### [Problem requirements]
From the data below, return all lines holding the string "agent".

--- Records for the task ---

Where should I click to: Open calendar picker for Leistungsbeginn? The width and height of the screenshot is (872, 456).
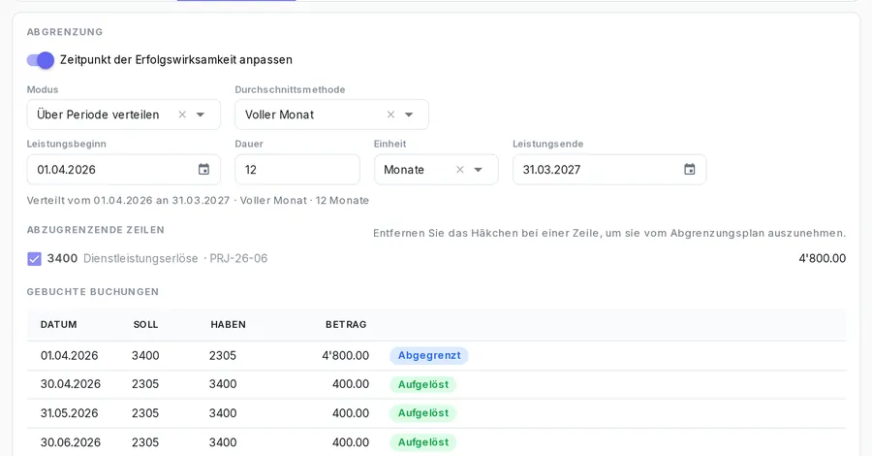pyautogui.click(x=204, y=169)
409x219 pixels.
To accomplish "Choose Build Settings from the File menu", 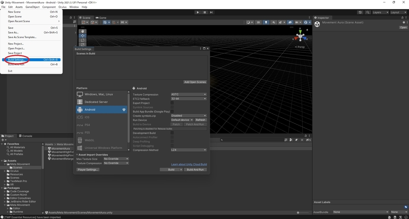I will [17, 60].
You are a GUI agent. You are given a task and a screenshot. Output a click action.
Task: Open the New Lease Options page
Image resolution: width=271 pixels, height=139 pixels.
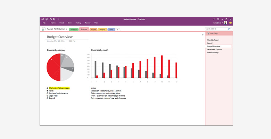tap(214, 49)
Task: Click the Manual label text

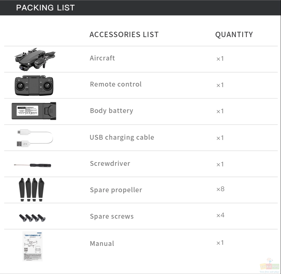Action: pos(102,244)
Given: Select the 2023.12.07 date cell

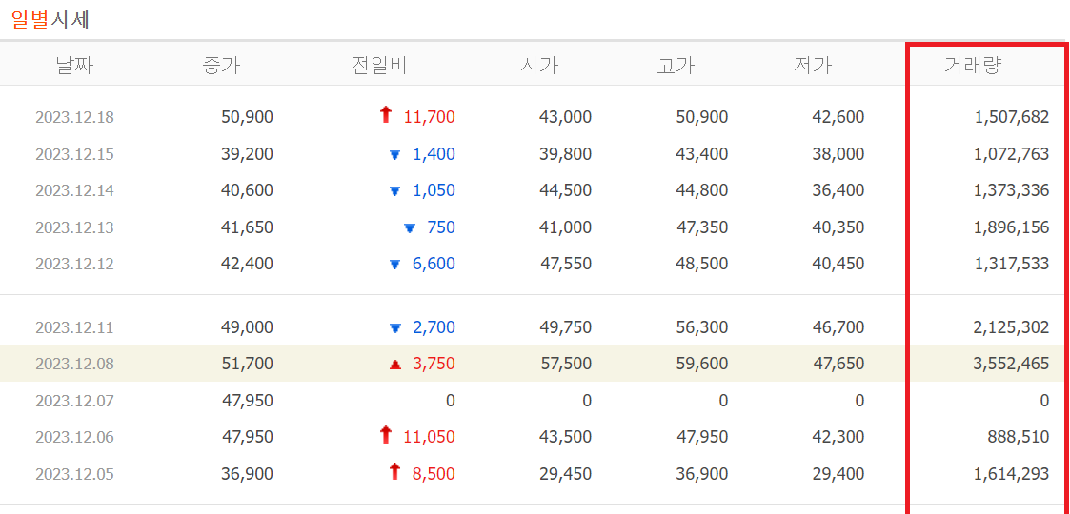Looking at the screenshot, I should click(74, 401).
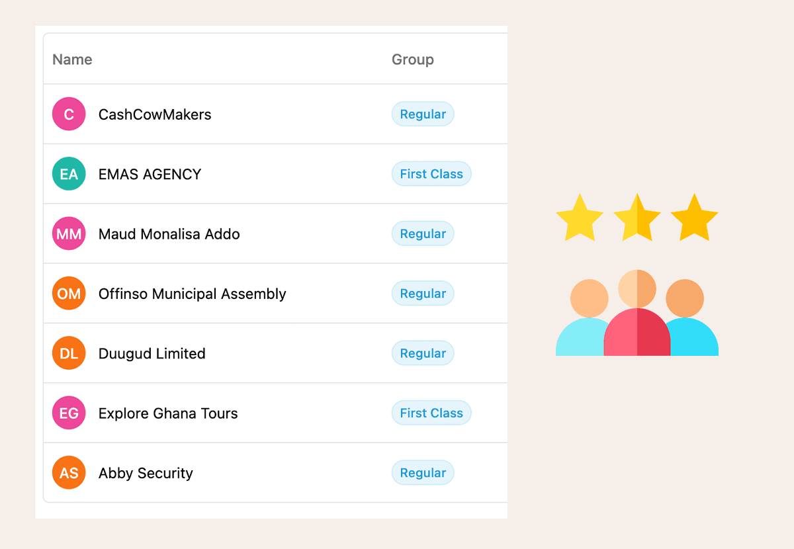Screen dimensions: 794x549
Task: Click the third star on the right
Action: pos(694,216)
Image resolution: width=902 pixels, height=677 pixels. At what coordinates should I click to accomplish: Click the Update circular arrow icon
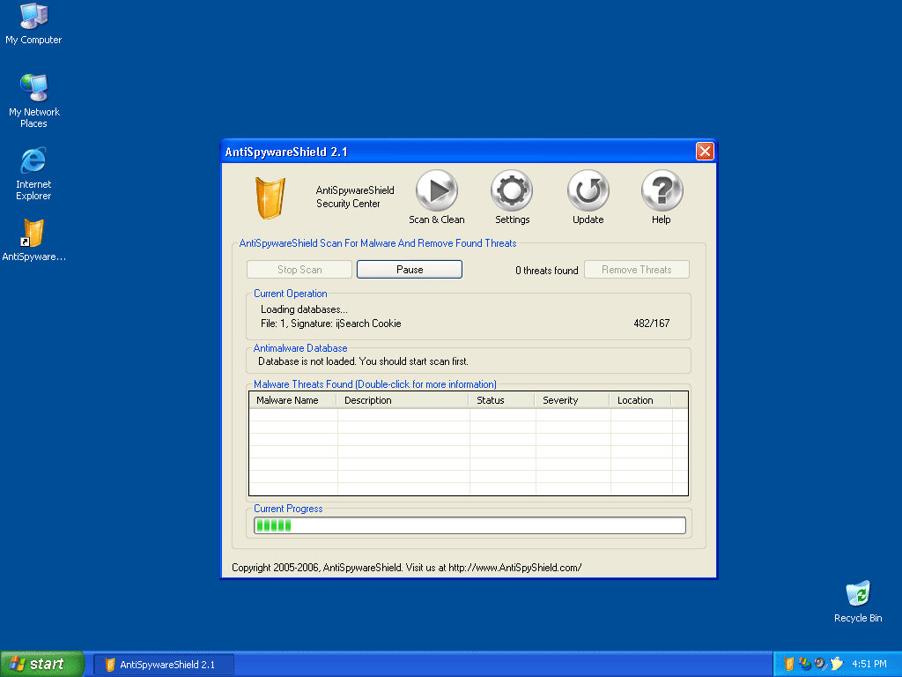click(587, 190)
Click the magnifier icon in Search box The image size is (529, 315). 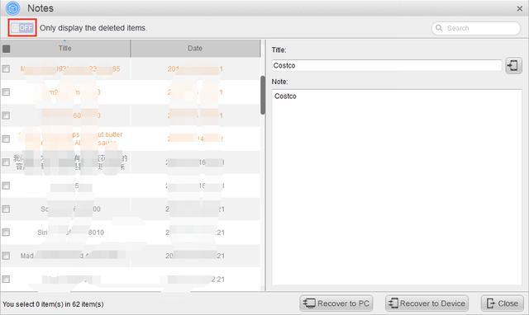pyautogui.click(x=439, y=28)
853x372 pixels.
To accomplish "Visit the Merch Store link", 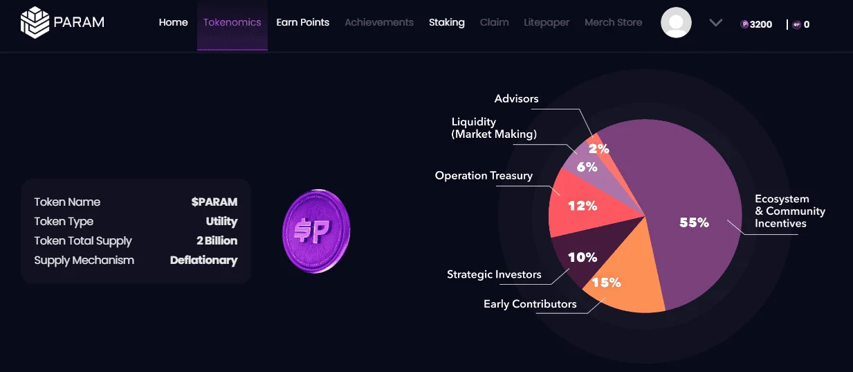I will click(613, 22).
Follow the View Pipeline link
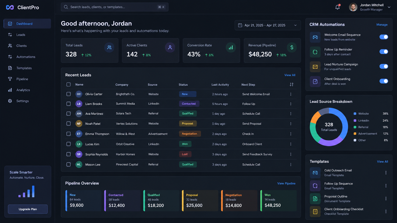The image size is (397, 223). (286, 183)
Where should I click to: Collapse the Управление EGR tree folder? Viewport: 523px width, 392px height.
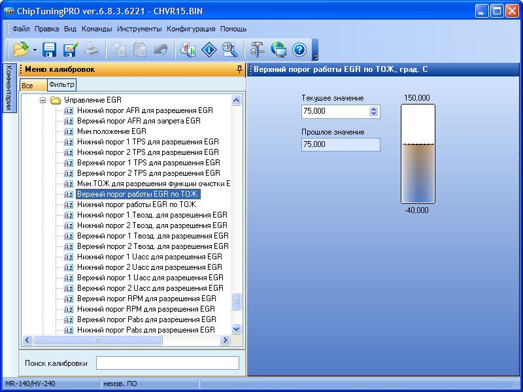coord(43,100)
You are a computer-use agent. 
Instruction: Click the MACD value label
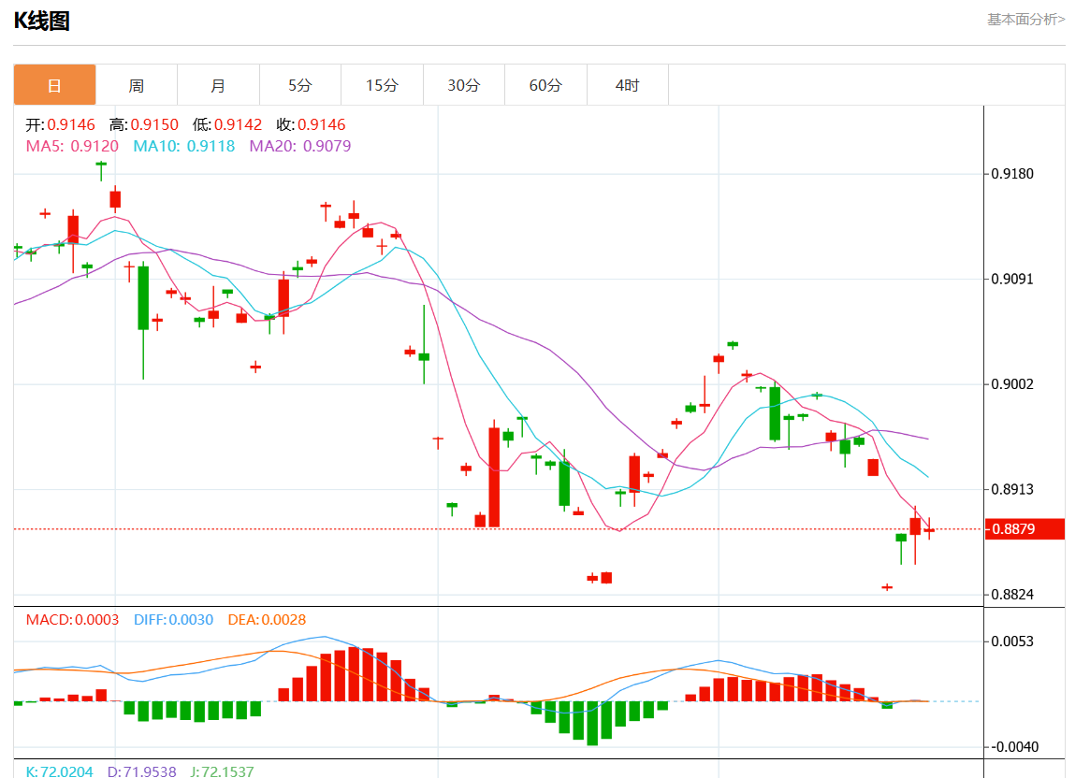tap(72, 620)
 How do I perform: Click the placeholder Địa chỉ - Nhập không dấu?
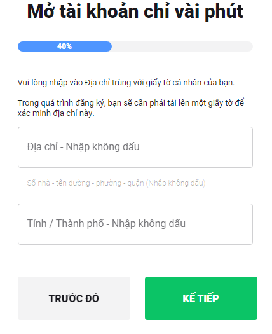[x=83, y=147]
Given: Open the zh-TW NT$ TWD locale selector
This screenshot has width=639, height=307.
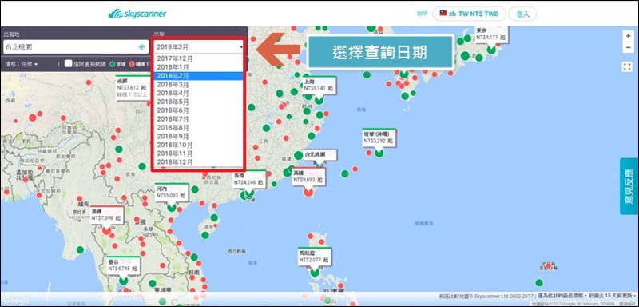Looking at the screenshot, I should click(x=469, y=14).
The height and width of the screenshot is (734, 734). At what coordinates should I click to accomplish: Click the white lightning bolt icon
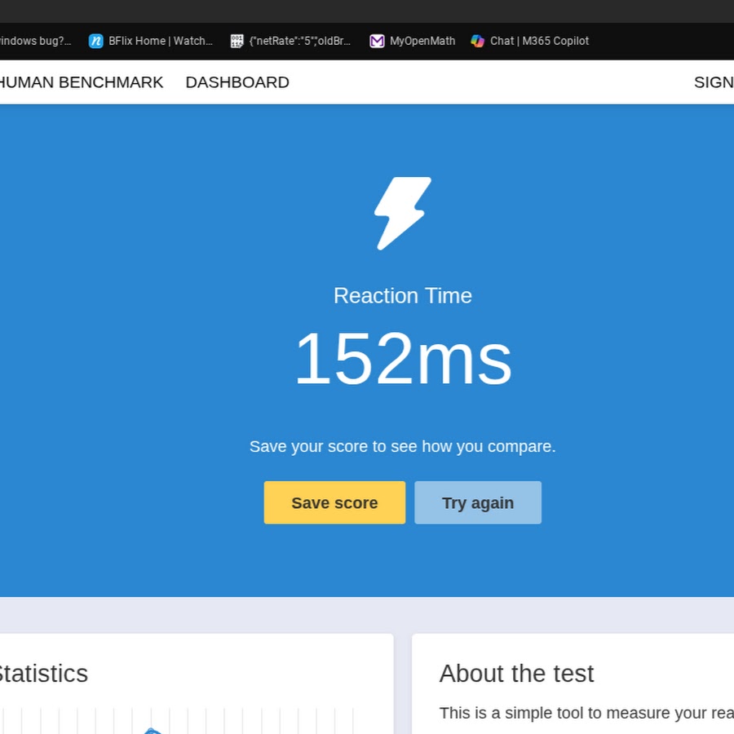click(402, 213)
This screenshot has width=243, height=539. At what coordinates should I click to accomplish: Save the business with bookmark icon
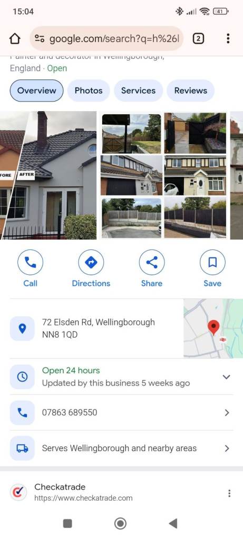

---

### [Written answer]
You are a GUI agent. You are given a task and a screenshot. Output a click action.
You are a computer-use agent. 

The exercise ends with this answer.